== Task brief ==
All of the records are to be copied out exactly, with nothing left out.

== Supplied records ==
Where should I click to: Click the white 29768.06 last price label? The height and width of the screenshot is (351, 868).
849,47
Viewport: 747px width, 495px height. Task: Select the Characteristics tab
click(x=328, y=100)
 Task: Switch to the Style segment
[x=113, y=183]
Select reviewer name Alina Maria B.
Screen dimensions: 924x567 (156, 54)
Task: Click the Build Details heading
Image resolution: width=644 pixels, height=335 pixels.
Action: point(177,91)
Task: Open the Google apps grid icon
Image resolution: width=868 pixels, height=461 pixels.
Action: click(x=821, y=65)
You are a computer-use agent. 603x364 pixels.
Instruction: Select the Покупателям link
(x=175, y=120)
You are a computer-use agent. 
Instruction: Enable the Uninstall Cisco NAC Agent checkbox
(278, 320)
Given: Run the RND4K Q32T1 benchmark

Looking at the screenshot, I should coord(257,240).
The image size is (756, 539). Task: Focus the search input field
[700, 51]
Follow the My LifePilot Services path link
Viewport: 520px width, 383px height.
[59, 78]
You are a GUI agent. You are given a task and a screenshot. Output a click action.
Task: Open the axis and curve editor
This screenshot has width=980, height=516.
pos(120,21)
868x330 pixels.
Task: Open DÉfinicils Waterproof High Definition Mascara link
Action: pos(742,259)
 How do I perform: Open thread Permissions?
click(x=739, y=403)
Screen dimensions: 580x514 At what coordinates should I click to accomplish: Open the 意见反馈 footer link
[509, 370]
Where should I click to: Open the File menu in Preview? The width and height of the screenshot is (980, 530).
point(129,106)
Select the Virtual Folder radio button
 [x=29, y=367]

== Exercise answer ==
Where should I click to: Click the white 29768.06 last price label? The height and width of the screenshot is (351, 868).
849,47
Viewport: 747px width, 495px height. Task: Select the Characteristics tab
click(x=328, y=100)
 Task: Switch to the Style segment
[x=113, y=183]
Select reviewer name Alina Maria B.
Screen dimensions: 924x567 (156, 54)
Task: Click the Build Details heading
Image resolution: width=644 pixels, height=335 pixels.
Action: point(177,91)
Task: Open the Google apps grid icon
Image resolution: width=868 pixels, height=461 pixels.
Action: click(x=821, y=65)
You are a computer-use agent. 603x364 pixels.
Instruction: Select the Покупателям link
(x=175, y=120)
You are a computer-use agent. 
Instruction: Enable the Uninstall Cisco NAC Agent checkbox
(278, 320)
Given: Run the RND4K Q32T1 benchmark

Looking at the screenshot, I should coord(257,240).
The image size is (756, 539). Task: Focus the search input field
[700, 51]
Follow the My LifePilot Services path link
Viewport: 520px width, 383px height.
[59, 78]
You are a GUI agent. You are given a task and a screenshot. Output a click action.
Task: Open the axis and curve editor
This screenshot has width=980, height=516.
pos(120,21)
868x330 pixels.
Task: Open DÉfinicils Waterproof High Definition Mascara link
Action: pos(742,259)
 How do I perform: Open thread Permissions?
click(x=739, y=403)
Screen dimensions: 580x514 At what coordinates should I click to accomplish: Open the 意见反馈 footer link
[509, 370]
Where should I click to: Open the File menu in Preview? The width and height of the screenshot is (980, 530).
point(129,106)
Select the Virtual Folder radio button
 [x=29, y=367]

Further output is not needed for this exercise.